The first big wave of Somali immigrants came to the U.S. after the Mogadishu government collapsed in 1991, fleeing what became the most chaotic nation on Earth. You’d expect their children would be — on the whole — relieved to live in a stable Western country where even the president is black. But the Somalis who settled in Minneapolis and other selected corners of the U.S. were war refugees, with little money and not many job skills. A recent U.S. census study said Somali immigrants, statistically, were among the “youngest and poorest” newcomers to the U.S., with 82 percent of the community in Minneapolis living below the poverty line.
Somalis have followed, in other words, the pattern of Muslim immigrants to Europe. And not really on purpose.
“Many of them are just settling for whatever jobs they could get, part-time, odd jobs,” Abdi Mohamoud told KPBS in September. “You tend to see some customer service at hotels … maybe some janitorial, housekeeping, security guards.” Mohamoud directs the Horn of Africa community center in San Diego, another neighborhood where Somalis have settled.
For class reasons, Somalis don’t mix easily with other Muslims in the U.S., and for cultural reasons, they don’t automatically get along with African Americans. The New York Times described the trouble Shirwa Ahmed found at home in Minneapolis before he moved to Somalia in 2008 and became — as far as anyone knows — the world’s first American suicide bomber.
Ahmed played basketball and listened to Ice Cube; he adopted tough lingo and clothes. “Much as he tried, he failed to fit in,” the Times reported. “You’re not black, his peers taunted. Go back to Africa.”

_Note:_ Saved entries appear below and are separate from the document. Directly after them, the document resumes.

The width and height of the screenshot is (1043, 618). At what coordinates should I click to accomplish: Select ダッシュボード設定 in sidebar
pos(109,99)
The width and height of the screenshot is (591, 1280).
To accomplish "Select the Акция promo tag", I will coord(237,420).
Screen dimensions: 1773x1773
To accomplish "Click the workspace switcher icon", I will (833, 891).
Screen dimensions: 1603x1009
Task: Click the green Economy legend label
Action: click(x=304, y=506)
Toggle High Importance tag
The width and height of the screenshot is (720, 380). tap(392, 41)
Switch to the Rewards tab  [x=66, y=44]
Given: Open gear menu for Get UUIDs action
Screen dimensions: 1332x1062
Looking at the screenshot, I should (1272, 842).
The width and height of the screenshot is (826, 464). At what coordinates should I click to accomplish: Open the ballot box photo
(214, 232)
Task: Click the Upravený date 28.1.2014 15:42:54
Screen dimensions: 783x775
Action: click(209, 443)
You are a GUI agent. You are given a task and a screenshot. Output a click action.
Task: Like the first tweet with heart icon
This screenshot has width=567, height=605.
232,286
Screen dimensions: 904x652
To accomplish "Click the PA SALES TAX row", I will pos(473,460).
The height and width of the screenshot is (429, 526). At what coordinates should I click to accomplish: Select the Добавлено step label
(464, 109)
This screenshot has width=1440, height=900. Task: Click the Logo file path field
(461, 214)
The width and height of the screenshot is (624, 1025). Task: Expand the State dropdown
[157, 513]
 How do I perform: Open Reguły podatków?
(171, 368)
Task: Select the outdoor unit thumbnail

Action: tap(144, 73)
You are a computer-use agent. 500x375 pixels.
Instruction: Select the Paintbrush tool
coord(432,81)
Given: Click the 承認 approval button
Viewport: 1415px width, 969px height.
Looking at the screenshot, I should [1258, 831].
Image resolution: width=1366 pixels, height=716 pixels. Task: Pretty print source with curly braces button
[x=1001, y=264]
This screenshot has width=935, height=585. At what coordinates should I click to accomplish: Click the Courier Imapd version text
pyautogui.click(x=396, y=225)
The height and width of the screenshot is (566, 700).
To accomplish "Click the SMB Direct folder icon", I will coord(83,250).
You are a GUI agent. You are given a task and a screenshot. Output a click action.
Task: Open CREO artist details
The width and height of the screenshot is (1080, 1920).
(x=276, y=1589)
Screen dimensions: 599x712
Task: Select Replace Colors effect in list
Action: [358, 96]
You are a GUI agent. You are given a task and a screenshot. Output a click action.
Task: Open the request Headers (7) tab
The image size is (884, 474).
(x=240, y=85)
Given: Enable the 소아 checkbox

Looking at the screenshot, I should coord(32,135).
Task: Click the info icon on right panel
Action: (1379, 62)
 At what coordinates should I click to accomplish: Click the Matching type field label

These experiences are understandable and even normal for a poor immigrant group to the United States. Immigrants face pecking orders, which may be irritating but natural. Coming to America in the ’90s, though, was particularly bad timing for a Muslim group.
“They show up,” said education professor Dan Detzner said to Minnesota Public Radio last January, “and a few years later, Muslims attack the United States. They get looped in with the xenophobia. When you get attacked or criticized from outside of your own population, then the tendency is to turn inward.”
Still, delinquents and terrorists are an overwhelmingly small fraction of the Somali diaspora, and they can’t define Somali-Americans as a whole. They just indicate what the refugees and their children have faced over the last 20 years.
The point is that integration has less to do with religion, and more to do with culture and income, than today’s Islamophobes would care to admit.
“A lot of what we are seeing with the Somali community,” Cawo Abdi, a sociology professor at the University of Minnesota, said to MPR, “is very much what we have seen for other refugees and migrants in the history of migration to the U.S.”